June 5, 1998 Order at 1.
As this Court has stated in the past, “[a] criminal defendant has no constitutional right to conduct a fishing expedition.” Lilly, 983 F.2d at 311. Appellants have made no showing, in this Court or below, that material facts were in doubt or dispute. Conclusory allegations and pure speculation, without more, do not merit an evidentiary hearing. Accordingly, the district court acted well within its discretion when it denied the appellants' request.
VI. Challenge to the Composition and Voir Dire Examination of the Jury
Rosario contends: (1) that the district court wrongly rejected his challenge to the grand and petit jury venires on the ground of systematic exclusion of Hispanics; and (2) that the court violated his due process and fair trial rights by denying his motion to directly question the venire. Neither claim is compelling.
A. Systematic Exclusion Claim
At base, Rosario's argument is that the dissent in United States v. Pion, 25 F.3d 18 (1st Cir.1994)(rejecting an attack on the composition of juries in the district court of Massachusetts based on under-representation of the Hispanic population), was correct. He offers nothing new in the way of statistics or legal authority to buttress his claim. Nor does he provide any reason why we should reconsider our recent reaffirmation of Pion in United States v. Lopez, 147 F.3d 1 (1st Cir.1998). Consequently, there is no need to go any further.
B. Voir Dire Claim
Fed.R.Crim.P. 24(a) provides that the trial court may decide to conduct the voir dire itself or may allow the parties to conduct it. See Rosales-Lopez v. United States, 451 U.S. 182, 101 S.Ct. 1629, 68 L.Ed.2d 22 (1981); Fed.R.Crim.P. 24(a). Rosario argues, contrary to the language of Rule 24(a), that due process requires that he should have been allowed to question the venire.

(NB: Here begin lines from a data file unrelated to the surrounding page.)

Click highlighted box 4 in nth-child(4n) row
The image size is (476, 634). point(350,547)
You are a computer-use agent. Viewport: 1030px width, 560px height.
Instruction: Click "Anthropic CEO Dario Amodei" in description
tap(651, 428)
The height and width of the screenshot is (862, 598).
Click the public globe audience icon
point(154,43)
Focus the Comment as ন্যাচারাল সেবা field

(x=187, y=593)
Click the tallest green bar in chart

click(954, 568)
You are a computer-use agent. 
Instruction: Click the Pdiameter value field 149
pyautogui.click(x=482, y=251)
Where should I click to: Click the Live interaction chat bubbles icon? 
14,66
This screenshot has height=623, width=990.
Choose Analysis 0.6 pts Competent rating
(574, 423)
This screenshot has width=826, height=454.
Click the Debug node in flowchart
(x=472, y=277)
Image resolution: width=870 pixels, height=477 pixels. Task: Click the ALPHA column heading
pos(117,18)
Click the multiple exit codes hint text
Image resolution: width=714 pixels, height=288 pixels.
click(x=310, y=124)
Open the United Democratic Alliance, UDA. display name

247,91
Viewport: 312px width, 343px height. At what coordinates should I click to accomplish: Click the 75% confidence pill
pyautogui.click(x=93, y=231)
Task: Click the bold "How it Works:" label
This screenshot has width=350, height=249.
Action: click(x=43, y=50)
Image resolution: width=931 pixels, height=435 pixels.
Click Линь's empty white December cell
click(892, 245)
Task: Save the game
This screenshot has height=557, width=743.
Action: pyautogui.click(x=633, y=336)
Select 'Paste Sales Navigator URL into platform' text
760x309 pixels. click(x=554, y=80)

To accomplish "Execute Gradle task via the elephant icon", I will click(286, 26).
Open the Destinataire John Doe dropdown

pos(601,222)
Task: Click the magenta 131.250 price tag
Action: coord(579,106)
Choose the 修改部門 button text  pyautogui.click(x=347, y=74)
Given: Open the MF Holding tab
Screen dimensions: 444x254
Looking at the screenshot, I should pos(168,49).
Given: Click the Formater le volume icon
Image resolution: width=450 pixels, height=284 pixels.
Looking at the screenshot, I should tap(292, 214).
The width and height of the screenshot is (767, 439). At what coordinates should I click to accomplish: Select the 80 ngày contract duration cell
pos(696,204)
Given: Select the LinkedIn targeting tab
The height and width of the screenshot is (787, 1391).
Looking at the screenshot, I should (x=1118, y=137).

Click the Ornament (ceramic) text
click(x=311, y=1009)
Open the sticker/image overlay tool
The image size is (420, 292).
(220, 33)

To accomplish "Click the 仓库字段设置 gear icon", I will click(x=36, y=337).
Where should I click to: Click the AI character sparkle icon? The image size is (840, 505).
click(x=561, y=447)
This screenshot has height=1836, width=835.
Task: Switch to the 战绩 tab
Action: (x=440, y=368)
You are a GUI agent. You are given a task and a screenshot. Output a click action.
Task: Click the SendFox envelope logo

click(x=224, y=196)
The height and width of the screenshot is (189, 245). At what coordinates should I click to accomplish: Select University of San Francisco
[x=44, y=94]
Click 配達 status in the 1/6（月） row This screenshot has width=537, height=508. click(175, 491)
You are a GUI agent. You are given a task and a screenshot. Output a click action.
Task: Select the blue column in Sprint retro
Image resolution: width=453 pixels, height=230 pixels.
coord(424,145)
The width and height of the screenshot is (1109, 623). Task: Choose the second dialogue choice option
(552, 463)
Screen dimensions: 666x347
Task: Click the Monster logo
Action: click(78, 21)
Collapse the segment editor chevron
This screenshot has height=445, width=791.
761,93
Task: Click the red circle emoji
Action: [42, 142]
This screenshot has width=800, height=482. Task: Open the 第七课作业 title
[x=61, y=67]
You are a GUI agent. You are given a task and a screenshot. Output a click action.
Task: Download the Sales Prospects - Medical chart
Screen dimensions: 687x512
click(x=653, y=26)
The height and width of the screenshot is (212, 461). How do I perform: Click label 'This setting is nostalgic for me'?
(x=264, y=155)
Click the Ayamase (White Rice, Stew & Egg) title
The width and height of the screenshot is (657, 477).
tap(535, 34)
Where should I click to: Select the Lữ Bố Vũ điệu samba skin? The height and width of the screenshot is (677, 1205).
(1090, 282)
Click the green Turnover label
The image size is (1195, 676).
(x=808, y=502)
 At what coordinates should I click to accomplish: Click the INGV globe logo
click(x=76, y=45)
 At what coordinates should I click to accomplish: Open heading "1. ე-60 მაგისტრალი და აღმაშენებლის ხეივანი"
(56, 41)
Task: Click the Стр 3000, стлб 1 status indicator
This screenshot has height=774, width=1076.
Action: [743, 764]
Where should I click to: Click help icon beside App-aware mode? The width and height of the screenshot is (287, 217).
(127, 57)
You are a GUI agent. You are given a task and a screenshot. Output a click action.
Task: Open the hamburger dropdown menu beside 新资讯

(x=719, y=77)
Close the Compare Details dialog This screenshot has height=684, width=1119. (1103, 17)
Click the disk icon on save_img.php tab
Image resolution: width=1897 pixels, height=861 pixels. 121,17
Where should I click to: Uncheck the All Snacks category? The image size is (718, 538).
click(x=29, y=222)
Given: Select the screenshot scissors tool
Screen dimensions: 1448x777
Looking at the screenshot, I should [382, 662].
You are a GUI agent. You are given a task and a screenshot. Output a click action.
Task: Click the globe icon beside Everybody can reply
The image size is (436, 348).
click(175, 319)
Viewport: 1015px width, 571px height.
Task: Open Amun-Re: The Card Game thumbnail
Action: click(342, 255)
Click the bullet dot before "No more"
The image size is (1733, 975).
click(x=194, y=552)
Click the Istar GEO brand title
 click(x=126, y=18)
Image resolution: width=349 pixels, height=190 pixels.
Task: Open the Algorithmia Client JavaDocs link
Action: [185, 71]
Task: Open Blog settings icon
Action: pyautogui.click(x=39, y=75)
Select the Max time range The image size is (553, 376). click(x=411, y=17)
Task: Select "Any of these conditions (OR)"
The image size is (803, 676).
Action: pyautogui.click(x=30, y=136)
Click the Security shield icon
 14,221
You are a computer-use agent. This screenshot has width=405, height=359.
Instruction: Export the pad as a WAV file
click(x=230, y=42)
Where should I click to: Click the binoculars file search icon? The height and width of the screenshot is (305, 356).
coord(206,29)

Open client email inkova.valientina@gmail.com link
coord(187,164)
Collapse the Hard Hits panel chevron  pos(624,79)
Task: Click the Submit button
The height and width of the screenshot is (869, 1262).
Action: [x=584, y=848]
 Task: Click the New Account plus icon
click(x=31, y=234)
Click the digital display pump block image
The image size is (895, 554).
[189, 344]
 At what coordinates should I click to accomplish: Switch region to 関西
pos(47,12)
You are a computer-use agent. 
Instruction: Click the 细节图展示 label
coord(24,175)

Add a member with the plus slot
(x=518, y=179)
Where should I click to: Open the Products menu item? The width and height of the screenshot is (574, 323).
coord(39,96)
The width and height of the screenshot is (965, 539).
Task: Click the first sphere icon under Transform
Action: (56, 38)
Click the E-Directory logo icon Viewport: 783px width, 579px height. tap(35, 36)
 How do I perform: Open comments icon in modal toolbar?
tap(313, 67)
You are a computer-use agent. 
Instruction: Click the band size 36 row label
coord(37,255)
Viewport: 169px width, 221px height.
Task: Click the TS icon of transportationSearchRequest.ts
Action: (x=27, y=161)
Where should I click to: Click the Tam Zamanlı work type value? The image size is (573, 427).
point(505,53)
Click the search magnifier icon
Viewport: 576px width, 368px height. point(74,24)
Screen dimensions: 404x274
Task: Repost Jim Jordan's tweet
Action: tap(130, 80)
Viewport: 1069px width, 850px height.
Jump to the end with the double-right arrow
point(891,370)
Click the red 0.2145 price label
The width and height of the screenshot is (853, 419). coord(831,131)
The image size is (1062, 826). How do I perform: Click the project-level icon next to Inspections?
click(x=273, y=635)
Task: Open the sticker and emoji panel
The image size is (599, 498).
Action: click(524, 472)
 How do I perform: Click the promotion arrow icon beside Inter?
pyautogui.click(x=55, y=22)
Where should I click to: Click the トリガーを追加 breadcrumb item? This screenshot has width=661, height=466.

There is simply no authority, as Rosario himself admits, for the proposition that defense counsel must be allowed-as a matter of right-to question the venire. Rather, the law states that the trial court has the option of allowing counsel to conduct voir dire or conducting the examination itself. If the court chooses the latter option, as it did in this case, it must permit counsel to “supplement the examination by such further inquiry as it deems proper or shall itself submit to the prospective jurors such additional questions by the parties or their attorneys as it deems proper.” Fed.R.Crim.P. 24(a).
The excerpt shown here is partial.